( The above image belongs to my photo poetry collection: The Water Bride.) There are days when you can walk into my house at any time of the day, and you will think you walk into a page of an interior design magazine. My husband told his coworkers once, that he never knows what color the walls will be when he comes home.
In such times, I can easily complete 3 to 5 studio sets within one weekend. I even create my own photo poetry for each client setting, loving the results. Which is a hard thing to do for any artist who does their own set, costume, make up, hair – next to the initial photography work, lights, etc.
Back in my mid 20’s I had many of those very creative manic phases. Less and less now in my 40’s, where peaks are seldom and lows more frequent. During more manic episodes I was super productive, creative, worked all the time, didn’t sleep much, but nothing crazy ever happened. I produced some of my greatest works in times like that, made good money, lived well and loved my life. I was skinny, felt beautiful, fit and full of life. My manic episodes didn’t effect my life the way my dark episodes did. They felt normal. They felt like me. I was in charge, inspired, happy because I was inspired, and in bliss because I was productive and hands on. The results were great, and I was able to handle any project coming my way with joy.
It was to expect that none of those times would last forever. Even if they lasted for a good year or more. I already knew it back then. I knew I would fall deep and hard eventually, and that I would be lost to that world. Where a month before I have held press conferences for our marketing firm, I would soon only be able to recall those times by newspaper clippings and faint memories of better days. That world with all the joys hard work brings with it, its people, accomplishments, reassurance, creativity and prospects would be lost to me. I would be an outcast. The first few days will be ok. People think you have a bad cold or feel under the weather. They still call, and send well wishes. But all that stops eventually, and there is not a thing you can do about it. Which at that point is probably a good thing since you won’t answer phone calls, correspondence, and you will definitely not get the door.

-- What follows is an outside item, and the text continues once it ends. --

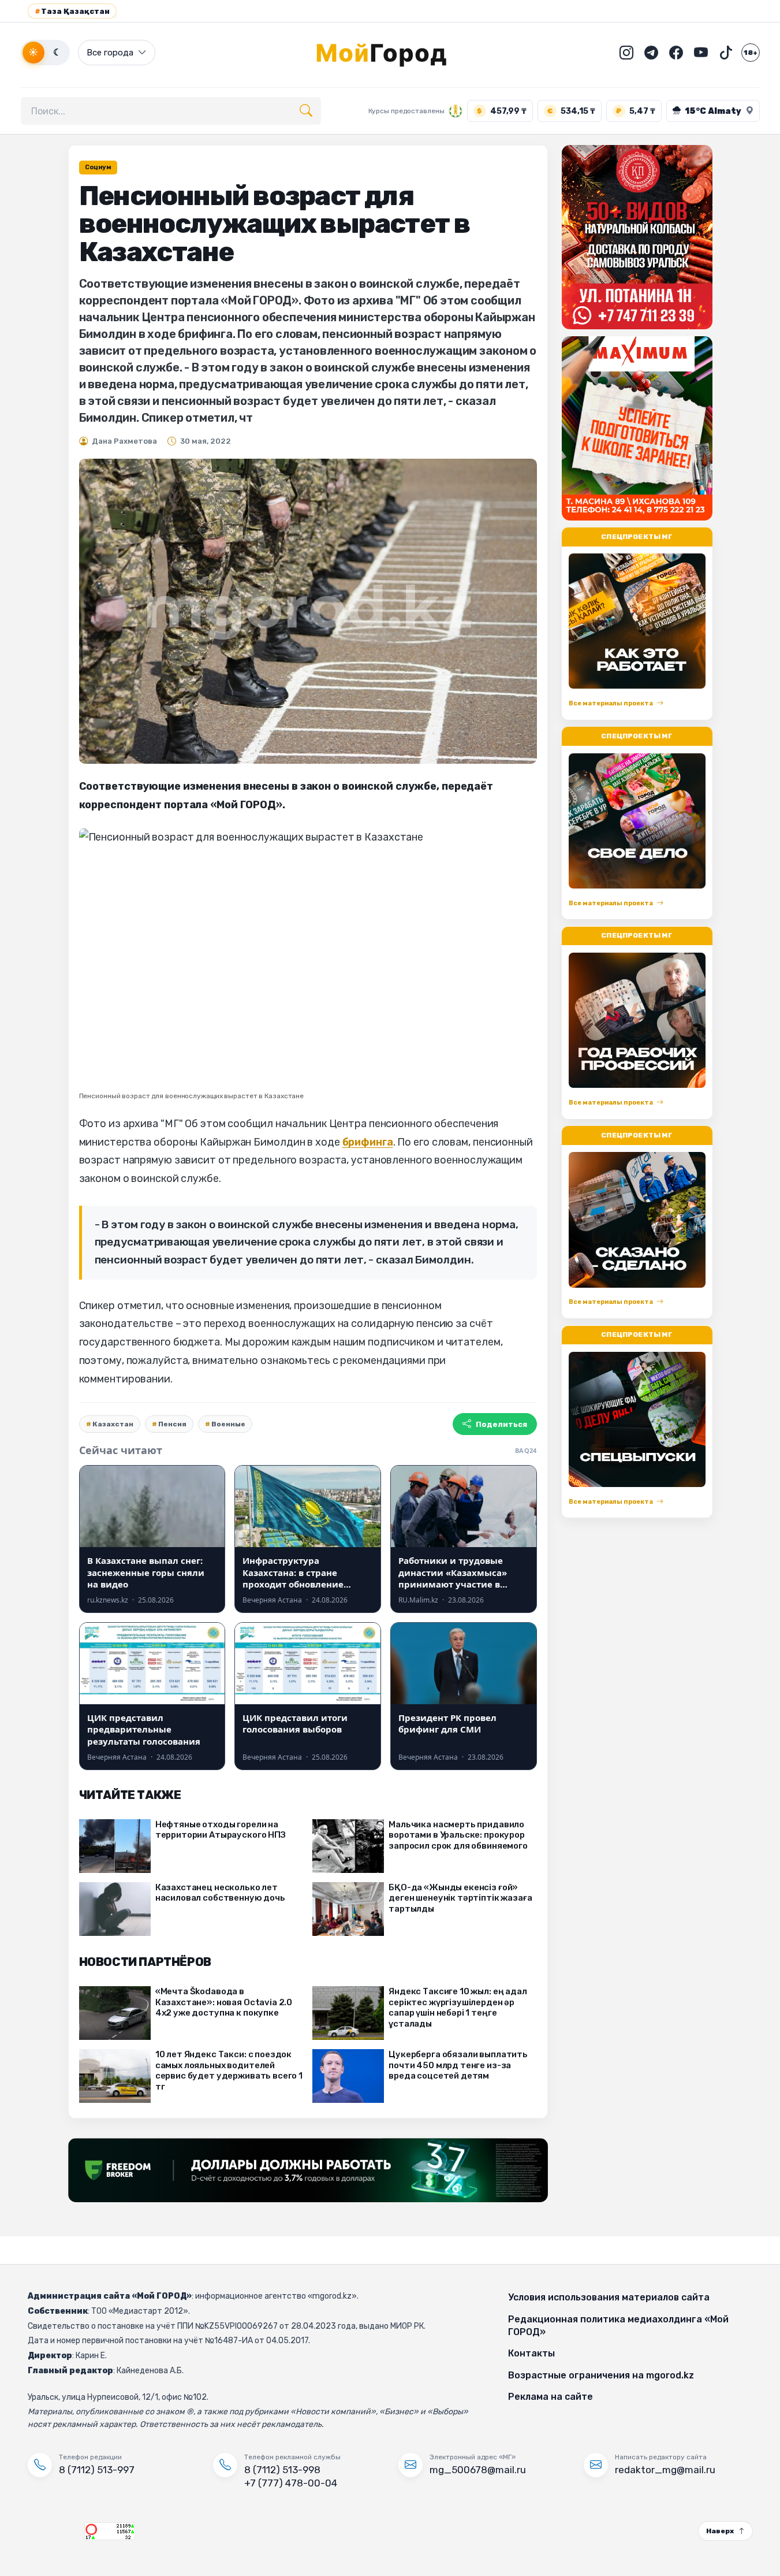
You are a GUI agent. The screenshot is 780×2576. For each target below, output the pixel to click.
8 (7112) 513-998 (282, 2469)
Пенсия (172, 1424)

Your home becomes a cave, your safety net as much as your personal hell house. You will loath your bed at one point because all you want to do is sleep, which you can’t, but you are always, always tired. So there you are, thinking and thinking, with your head spinning, and your mind dragging you by your hair, further and further down the hallway of a place you know should be off limits. There is a safety switch the body turns on in case of danger or potential death. That switch is gone. Completely fried.
By then the flare up of an episode has already taken away the comfort every-day life with its routines provides. Your income, your dignity, all you valued, loved and needed fades away. The disease robs you of your identity, friendships, your social life, your job. Even those who love you might eventually not be strong enough to endure watching you drown if it’s a bad one. Your abilities, creativity, motivation, inspiration, talents are gone. Next to your appetite your sense of smell, vision, and hearing will be altered. You will hurt in places you never thought you could hurt, because there is simply no explanation for it.
Numbness will take over the joy and excitement for the most simple things in life, like the smell of fresh brewed coffee in the morning, of the earth after the rain. You feel nothing. The absence of all that is not the worst. One would think so.
It’s the absence of God I feel when completely thrown into the depth of what I call Nothing. Because there is nothing. My brain eventually takes me to a complete void. To absolute darkness, where faith has no place, and God doesn’t exist. In your mind there is nothing left but to end it. The logical answer to everything. To free yourself and your loved ones from your miserable, pathetic existence…..
Everything changed after eventually climbing out of this abyss, especially for those who make it through severe episodes like that many times. They come back differently and there are many great examples in history one can read up on.
It is weird, but I can see it in people’s eyes. Like from a war zone, they don’t look the same. I feel connected to them because they know. There is no need to hide, no need to act and we can just be. It is liberating and wonderful to talk without the usual sad or shocked looks. Because there isn’t anything you have to say. The nonchalant I am – so – sorry expressions or words are not nessecary. Just looking at one another makes us realize that we are of the lucky ones. We made it out.